Arthur M. Sackler Gallery

One of the best contemporary-art installations of the year can in fact be found on the National Mall, although in a place that’s as underground as any DIY art venue. The Sackler Gallery is one of four Smithsonian Institution facilities that’s destined to be transformed by a master plan by Danish architect Bjarke Ingels. Until that happens, though, the Sackler will continue to be one of the lesser-known spaces treasured by D.C. viewers—in part for the “Perspectives” series, which invites major Asian artists to transform its lobby. For “Over the Continents,” Chiharu Shiota installed an array of laser-like red thread connecting used shoes from her native Japan. Each shoe’s donor tied a tag to the shoe telling its story; from a kiosk, via an innovative Google Maps array, viewers can click on the shoe-tags and read (in translation) stories of shoes as unique as their owners. While it’s obviously a playful installation, something you might find tucked away in one corner of a Hirshhorn gallery, the Sackler platform gives the piece room to breathe.

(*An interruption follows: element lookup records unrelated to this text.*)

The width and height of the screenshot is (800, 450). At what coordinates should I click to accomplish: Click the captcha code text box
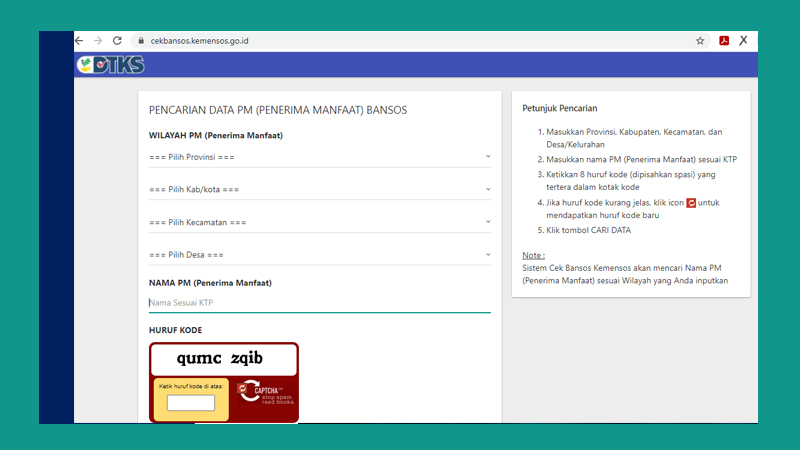[191, 403]
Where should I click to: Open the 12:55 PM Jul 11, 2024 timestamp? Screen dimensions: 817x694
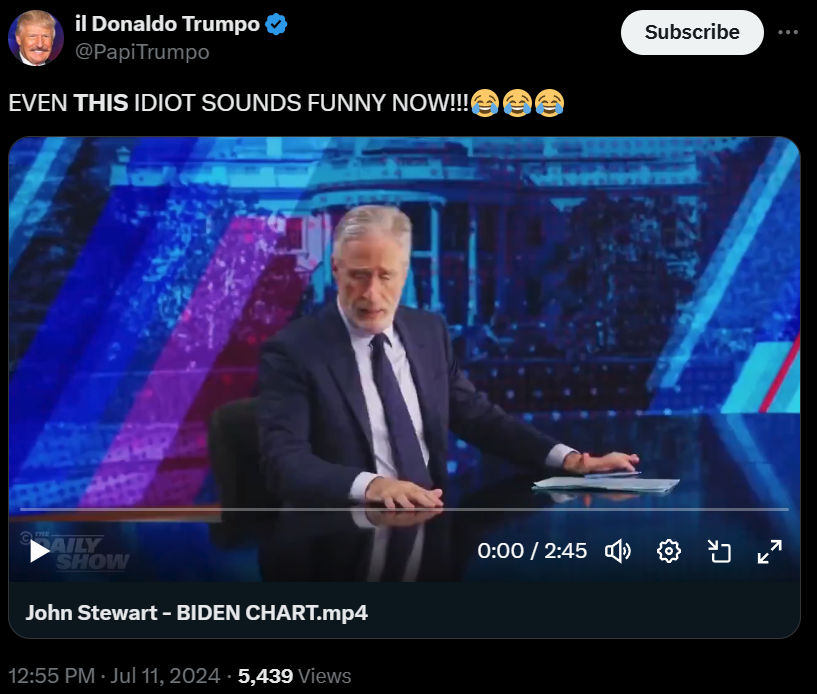click(x=114, y=676)
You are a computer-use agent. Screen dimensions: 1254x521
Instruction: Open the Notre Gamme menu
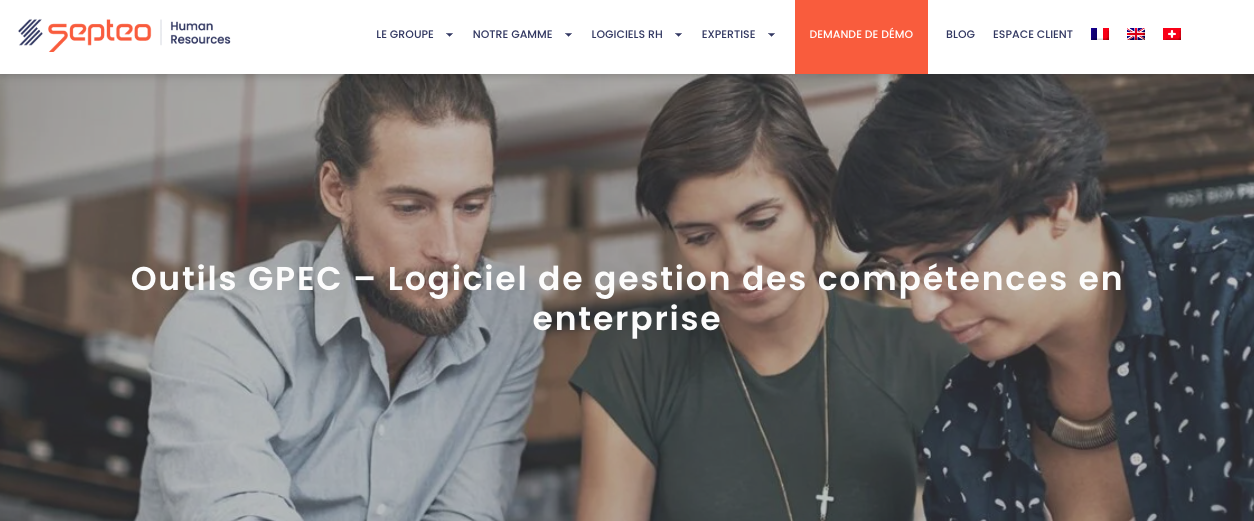(512, 34)
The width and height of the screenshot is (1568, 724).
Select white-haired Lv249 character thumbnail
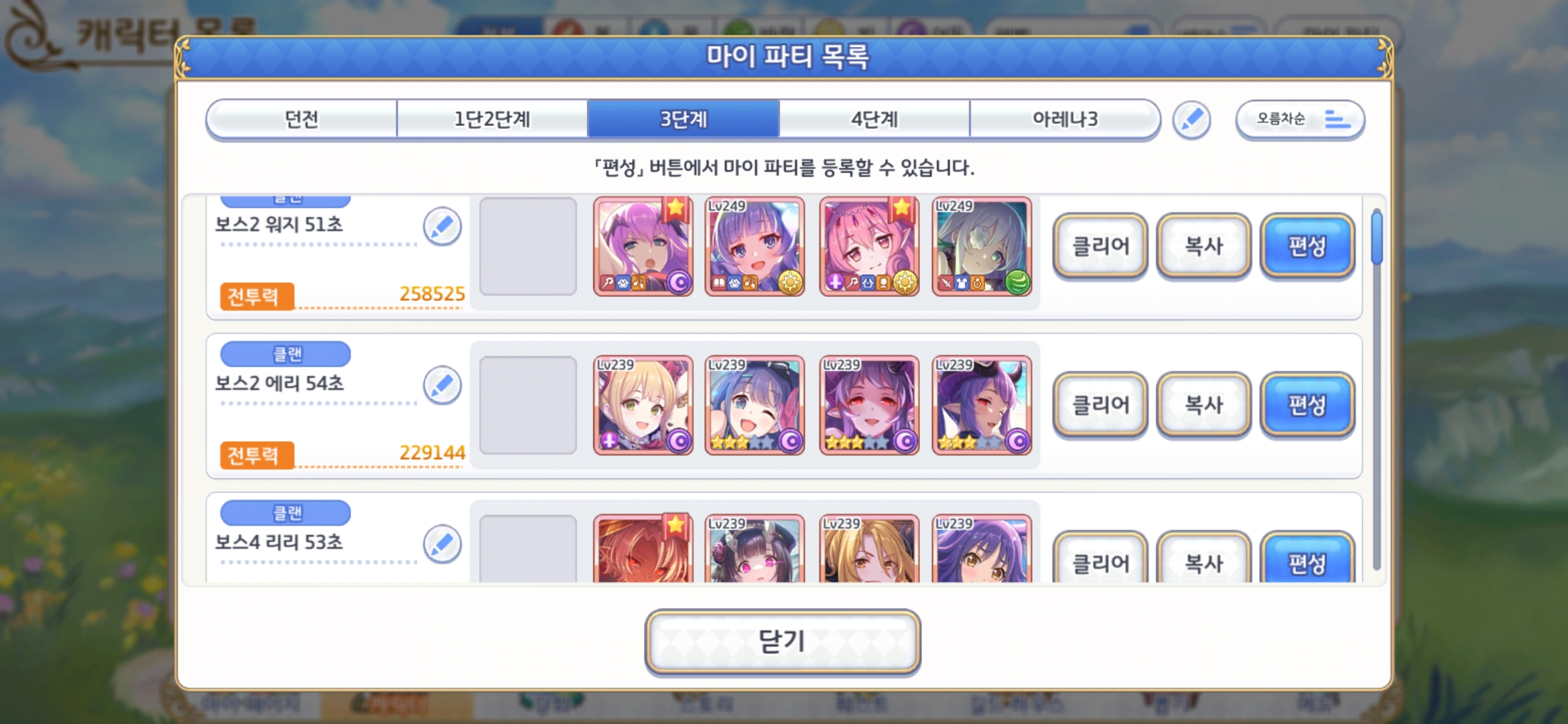(x=982, y=247)
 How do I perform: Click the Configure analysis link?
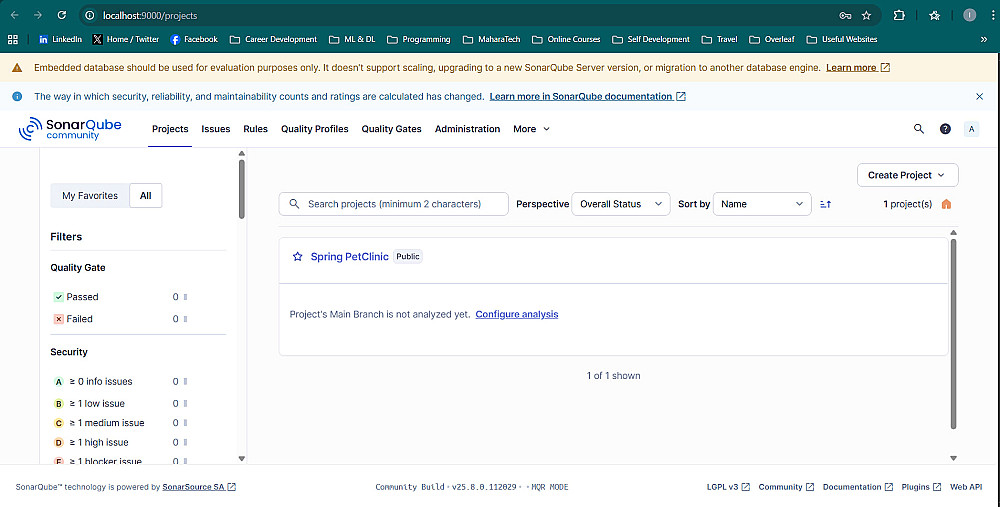click(x=517, y=314)
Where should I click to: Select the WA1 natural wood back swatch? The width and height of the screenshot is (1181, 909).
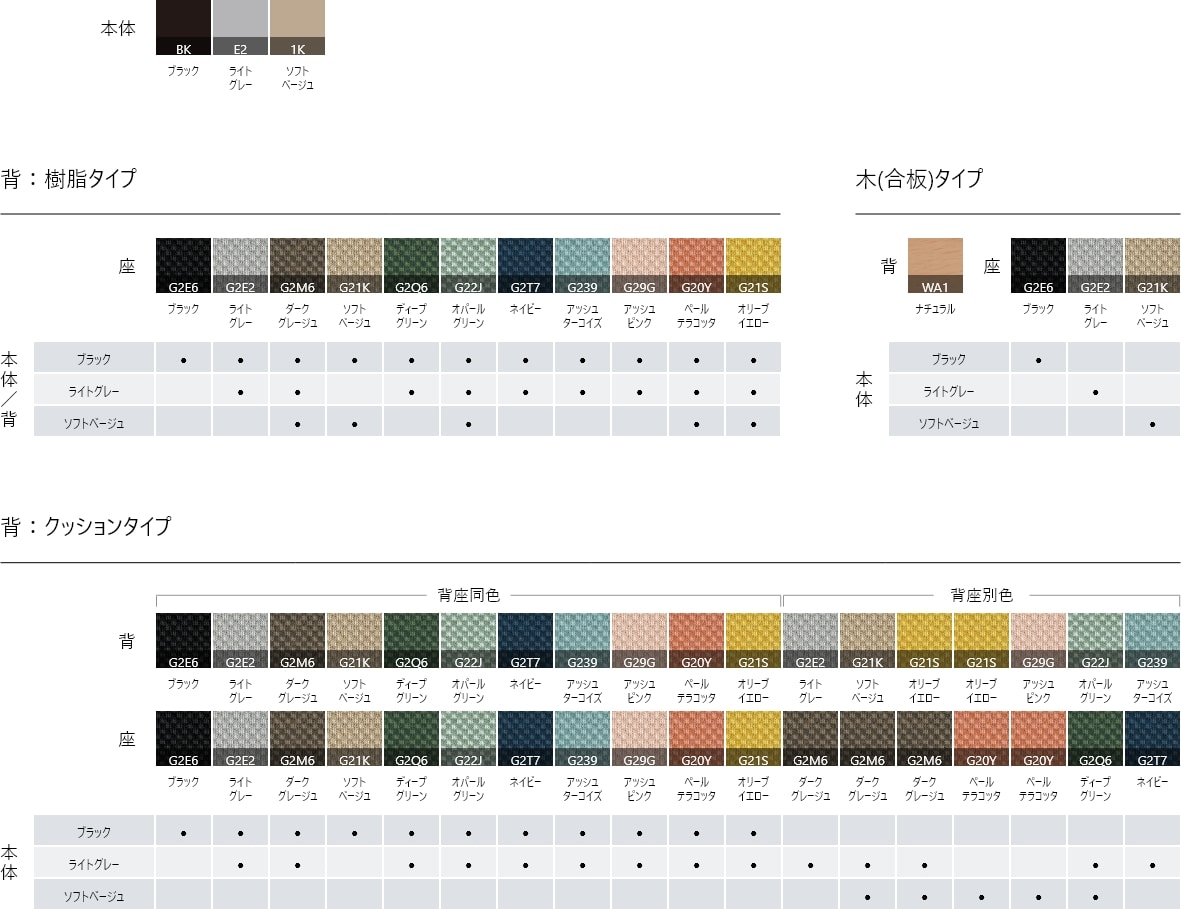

“Folk’Lore,” Sheldon Scott
(e)merge art fair

I am sorry to say that I can finish the racist nursery rhyme that artist Sheldon Scott alludes to in “Folk’Lore,” the exhibition of multi-media pieces and performance he brought to the (e)merge Art Fair. “Eeny meeny miny mo,” he spelled out in neon curlicue lights. (“Catch a nigger by his toes,” the rhyme ends.) These he complimented with a few hundred pounds of Brazil nuts, which were once known colloquially as “nigger toes” in the South (and probably still are). I’m sadder still to say that I missed the performance that attended Scott’s ambitious project, so it’s hard for me to judge the full register of his work. Even still, it’s plain that he’s making big work—in any medium that he can get his hands on—that pierces the tired tropes of nostalgia and lost innocence that sometimes surface in the so-called national conversation about race. It’s a project that’s as important now as ever.